Items from a dataset
-- Opening Marker --
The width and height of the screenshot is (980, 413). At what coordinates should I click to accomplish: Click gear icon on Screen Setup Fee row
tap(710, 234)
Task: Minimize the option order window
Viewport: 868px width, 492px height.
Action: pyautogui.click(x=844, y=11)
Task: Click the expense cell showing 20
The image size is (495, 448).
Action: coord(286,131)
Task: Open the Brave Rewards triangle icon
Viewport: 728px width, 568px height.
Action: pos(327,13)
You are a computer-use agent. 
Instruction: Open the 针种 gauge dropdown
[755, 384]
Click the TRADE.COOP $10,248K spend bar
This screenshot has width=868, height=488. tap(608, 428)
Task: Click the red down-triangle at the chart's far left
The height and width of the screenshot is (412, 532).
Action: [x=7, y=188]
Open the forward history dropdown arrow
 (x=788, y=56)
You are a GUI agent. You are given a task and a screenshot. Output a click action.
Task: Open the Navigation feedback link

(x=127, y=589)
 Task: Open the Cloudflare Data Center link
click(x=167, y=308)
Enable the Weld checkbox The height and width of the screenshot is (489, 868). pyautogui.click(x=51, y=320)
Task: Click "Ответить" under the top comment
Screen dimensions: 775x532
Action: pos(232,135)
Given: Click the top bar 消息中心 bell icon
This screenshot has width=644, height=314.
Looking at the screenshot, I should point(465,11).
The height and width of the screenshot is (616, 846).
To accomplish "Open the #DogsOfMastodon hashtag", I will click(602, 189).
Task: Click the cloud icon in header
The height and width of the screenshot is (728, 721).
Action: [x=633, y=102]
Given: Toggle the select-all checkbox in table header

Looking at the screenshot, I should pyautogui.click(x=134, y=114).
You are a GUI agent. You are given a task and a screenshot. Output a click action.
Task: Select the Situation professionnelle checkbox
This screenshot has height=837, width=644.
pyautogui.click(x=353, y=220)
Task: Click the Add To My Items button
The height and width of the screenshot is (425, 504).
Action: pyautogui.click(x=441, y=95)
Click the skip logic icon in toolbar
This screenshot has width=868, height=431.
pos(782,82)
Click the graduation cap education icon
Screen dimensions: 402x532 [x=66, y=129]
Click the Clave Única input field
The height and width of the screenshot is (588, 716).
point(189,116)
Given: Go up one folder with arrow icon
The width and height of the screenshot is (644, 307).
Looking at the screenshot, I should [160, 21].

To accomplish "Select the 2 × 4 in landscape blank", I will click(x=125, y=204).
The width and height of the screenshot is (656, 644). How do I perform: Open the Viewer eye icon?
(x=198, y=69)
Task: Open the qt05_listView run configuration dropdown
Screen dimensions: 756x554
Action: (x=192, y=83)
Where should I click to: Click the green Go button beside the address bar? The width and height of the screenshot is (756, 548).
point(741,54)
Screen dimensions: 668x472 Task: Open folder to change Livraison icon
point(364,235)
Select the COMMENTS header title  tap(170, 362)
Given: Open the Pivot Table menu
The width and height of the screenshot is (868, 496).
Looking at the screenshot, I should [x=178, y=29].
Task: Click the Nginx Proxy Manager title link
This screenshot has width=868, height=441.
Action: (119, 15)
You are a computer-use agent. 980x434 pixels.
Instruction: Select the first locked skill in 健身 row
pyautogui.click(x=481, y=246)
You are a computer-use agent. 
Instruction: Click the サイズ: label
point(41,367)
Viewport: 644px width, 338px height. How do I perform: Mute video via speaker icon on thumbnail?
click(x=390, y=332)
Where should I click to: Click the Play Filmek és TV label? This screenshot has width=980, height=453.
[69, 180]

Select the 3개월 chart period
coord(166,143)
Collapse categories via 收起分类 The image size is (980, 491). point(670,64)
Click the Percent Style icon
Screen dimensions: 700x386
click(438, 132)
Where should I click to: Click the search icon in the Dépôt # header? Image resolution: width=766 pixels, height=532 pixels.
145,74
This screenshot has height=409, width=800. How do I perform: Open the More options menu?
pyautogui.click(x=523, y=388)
-- Closing Marker --
Assignment: Would you copy the data exactly as shown above?

Exercise response:
The width and height of the screenshot is (980, 413). At what coordinates should I click to accomplish: Click gear icon on Screen Setup Fee row
tap(710, 234)
Task: Minimize the option order window
Viewport: 868px width, 492px height.
Action: pyautogui.click(x=844, y=11)
Task: Click the expense cell showing 20
The image size is (495, 448).
Action: coord(286,131)
Task: Open the Brave Rewards triangle icon
Viewport: 728px width, 568px height.
Action: pos(327,13)
You are a computer-use agent. 
Instruction: Open the 针种 gauge dropdown
[755, 384]
Click the TRADE.COOP $10,248K spend bar
This screenshot has width=868, height=488. tap(608, 428)
Task: Click the red down-triangle at the chart's far left
The height and width of the screenshot is (412, 532).
Action: [x=7, y=188]
Open the forward history dropdown arrow
 (x=788, y=56)
You are a GUI agent. You are given a task and a screenshot. Output a click action.
Task: Open the Navigation feedback link

(x=127, y=589)
 Task: Open the Cloudflare Data Center link
click(x=167, y=308)
Enable the Weld checkbox The height and width of the screenshot is (489, 868). pyautogui.click(x=51, y=320)
Task: Click "Ответить" under the top comment
Screen dimensions: 775x532
Action: pos(232,135)
Given: Click the top bar 消息中心 bell icon
This screenshot has width=644, height=314.
Looking at the screenshot, I should point(465,11).
The height and width of the screenshot is (616, 846).
To accomplish "Open the #DogsOfMastodon hashtag", I will click(602, 189).
Task: Click the cloud icon in header
The height and width of the screenshot is (728, 721).
Action: [x=633, y=102]
Given: Toggle the select-all checkbox in table header

Looking at the screenshot, I should pyautogui.click(x=134, y=114).
You are a GUI agent. You are given a task and a screenshot. Output a click action.
Task: Select the Situation professionnelle checkbox
This screenshot has height=837, width=644.
pyautogui.click(x=353, y=220)
Task: Click the Add To My Items button
The height and width of the screenshot is (425, 504).
Action: pyautogui.click(x=441, y=95)
Click the skip logic icon in toolbar
This screenshot has width=868, height=431.
pos(782,82)
Click the graduation cap education icon
Screen dimensions: 402x532 [x=66, y=129]
Click the Clave Única input field
The height and width of the screenshot is (588, 716).
point(189,116)
Given: Go up one folder with arrow icon
The width and height of the screenshot is (644, 307).
Looking at the screenshot, I should [160, 21].

To accomplish "Select the 2 × 4 in landscape blank", I will click(x=125, y=204).
The width and height of the screenshot is (656, 644). How do I perform: Open the Viewer eye icon?
(x=198, y=69)
Task: Open the qt05_listView run configuration dropdown
Screen dimensions: 756x554
Action: (x=192, y=83)
Where should I click to: Click the green Go button beside the address bar? The width and height of the screenshot is (756, 548).
point(741,54)
Screen dimensions: 668x472 Task: Open folder to change Livraison icon
point(364,235)
Select the COMMENTS header title  tap(170, 362)
Given: Open the Pivot Table menu
The width and height of the screenshot is (868, 496).
Looking at the screenshot, I should [x=178, y=29].
Task: Click the Nginx Proxy Manager title link
This screenshot has width=868, height=441.
Action: (119, 15)
You are a computer-use agent. 980x434 pixels.
Instruction: Select the first locked skill in 健身 row
pyautogui.click(x=481, y=246)
You are a computer-use agent. 
Instruction: Click the サイズ: label
point(41,367)
Viewport: 644px width, 338px height. How do I perform: Mute video via speaker icon on thumbnail?
click(x=390, y=332)
Where should I click to: Click the Play Filmek és TV label? This screenshot has width=980, height=453.
[69, 180]

Select the 3개월 chart period
coord(166,143)
Collapse categories via 收起分类 The image size is (980, 491). point(670,64)
Click the Percent Style icon
Screen dimensions: 700x386
click(438, 132)
Where should I click to: Click the search icon in the Dépôt # header? Image resolution: width=766 pixels, height=532 pixels.
145,74
This screenshot has height=409, width=800. How do I perform: Open the More options menu?
pyautogui.click(x=523, y=388)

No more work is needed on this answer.